Die geplante Regelung betrifft alle Männer und Frauen unter 45 Jahren, die weniger als ein Jahr freiwilligen Wehrdienst geleistet haben. Sie können zu regelmäßigen Wehrübungen herangezogen werden – angedacht sind zwei Wochen pro Jahr oder alle zwei Jahre.

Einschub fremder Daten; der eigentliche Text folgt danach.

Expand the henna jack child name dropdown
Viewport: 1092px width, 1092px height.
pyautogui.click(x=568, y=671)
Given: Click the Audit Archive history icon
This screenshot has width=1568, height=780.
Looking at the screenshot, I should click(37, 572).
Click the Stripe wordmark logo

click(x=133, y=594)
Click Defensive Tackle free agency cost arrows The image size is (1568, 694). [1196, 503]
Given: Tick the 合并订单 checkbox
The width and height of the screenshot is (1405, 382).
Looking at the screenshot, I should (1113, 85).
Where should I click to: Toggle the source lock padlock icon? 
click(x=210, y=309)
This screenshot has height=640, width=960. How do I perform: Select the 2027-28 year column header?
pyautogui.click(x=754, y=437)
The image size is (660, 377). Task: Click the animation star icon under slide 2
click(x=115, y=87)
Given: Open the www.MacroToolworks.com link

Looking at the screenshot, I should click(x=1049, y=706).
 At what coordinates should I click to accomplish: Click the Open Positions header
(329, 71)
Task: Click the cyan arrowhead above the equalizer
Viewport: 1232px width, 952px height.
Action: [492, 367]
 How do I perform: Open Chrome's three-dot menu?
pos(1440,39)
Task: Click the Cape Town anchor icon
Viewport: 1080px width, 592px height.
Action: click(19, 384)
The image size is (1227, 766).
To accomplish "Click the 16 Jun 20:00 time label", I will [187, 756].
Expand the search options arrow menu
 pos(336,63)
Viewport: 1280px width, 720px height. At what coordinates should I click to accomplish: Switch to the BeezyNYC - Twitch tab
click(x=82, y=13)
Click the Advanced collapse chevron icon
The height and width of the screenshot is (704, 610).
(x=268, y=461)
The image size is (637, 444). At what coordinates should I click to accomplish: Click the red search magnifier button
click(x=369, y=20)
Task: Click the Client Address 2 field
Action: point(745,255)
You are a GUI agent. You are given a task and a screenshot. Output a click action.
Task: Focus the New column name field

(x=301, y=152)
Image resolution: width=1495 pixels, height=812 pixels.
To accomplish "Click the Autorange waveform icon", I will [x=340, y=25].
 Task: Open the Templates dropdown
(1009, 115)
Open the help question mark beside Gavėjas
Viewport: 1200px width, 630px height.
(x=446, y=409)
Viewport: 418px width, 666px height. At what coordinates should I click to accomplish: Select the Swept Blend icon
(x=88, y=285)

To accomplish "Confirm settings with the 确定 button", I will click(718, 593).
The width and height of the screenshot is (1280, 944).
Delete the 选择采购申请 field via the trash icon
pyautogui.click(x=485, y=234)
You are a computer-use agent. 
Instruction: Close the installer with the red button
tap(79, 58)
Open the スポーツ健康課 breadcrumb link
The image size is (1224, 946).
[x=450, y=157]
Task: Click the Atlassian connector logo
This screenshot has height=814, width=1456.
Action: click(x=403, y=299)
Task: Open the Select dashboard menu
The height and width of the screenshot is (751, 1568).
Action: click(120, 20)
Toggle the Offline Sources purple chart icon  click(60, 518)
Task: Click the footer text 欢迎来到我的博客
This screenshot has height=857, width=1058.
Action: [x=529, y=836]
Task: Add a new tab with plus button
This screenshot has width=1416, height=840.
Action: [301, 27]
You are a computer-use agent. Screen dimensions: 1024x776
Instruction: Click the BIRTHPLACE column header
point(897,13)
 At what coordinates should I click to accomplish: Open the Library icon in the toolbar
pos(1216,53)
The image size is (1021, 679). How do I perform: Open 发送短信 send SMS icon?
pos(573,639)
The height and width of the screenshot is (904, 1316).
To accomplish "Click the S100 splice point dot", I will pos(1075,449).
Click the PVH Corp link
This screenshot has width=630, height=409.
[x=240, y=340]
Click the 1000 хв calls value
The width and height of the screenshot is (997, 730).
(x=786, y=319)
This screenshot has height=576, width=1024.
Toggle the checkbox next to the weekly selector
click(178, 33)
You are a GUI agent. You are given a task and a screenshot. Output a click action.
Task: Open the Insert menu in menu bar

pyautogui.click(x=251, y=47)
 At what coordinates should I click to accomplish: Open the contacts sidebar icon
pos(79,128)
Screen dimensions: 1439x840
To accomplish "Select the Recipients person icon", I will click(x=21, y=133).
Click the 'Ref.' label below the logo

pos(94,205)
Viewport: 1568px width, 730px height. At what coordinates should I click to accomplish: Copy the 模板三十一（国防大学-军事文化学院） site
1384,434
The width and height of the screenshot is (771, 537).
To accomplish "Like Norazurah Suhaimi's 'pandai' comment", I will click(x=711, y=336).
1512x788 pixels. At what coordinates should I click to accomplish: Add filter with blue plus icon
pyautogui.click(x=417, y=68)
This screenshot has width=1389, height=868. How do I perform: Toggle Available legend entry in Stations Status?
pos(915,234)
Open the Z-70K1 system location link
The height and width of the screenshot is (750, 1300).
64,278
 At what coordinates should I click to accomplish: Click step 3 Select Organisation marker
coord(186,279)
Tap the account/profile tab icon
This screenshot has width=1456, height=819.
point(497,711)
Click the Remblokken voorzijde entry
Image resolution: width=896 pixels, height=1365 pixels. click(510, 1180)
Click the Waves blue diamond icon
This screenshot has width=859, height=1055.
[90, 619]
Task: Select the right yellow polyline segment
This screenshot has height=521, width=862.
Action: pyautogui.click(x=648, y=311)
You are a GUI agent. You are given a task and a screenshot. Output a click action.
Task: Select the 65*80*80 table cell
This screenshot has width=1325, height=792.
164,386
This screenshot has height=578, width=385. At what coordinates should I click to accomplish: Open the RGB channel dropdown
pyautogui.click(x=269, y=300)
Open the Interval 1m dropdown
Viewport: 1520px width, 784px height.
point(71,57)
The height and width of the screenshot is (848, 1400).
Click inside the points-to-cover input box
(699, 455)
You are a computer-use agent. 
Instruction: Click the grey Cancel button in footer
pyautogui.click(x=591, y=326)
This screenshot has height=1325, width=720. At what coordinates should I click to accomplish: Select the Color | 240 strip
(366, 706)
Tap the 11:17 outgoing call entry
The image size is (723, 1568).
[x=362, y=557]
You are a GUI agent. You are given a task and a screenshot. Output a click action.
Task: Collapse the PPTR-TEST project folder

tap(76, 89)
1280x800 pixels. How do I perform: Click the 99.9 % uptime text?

Wie der "Spiegel" berichtet, will die Bundesregierung das Gesetz Anfang Juli bei einer symbolischen Sitzung im Stauffenberg-Saal des Wehrressorts beschließen. Nach der Sommerpause könnte der Bundestag dann darüber abstimmen.
Wer länger als ein Jahr Wehrdienst geleistet hat oder sich als Berufs- oder Zeitsoldat verpflichtet hat, kann laut dem Gesetzentwurf sogar bis zum 65. Lebensjahr zu Übungen herangezogen werden.
Mit der Reform reagiert Deutschland auf die veränderte Sicherheitslage in Europa. Bisher waren Übungen für Reservisten ausschließlich auf freiwilliger Basis möglich.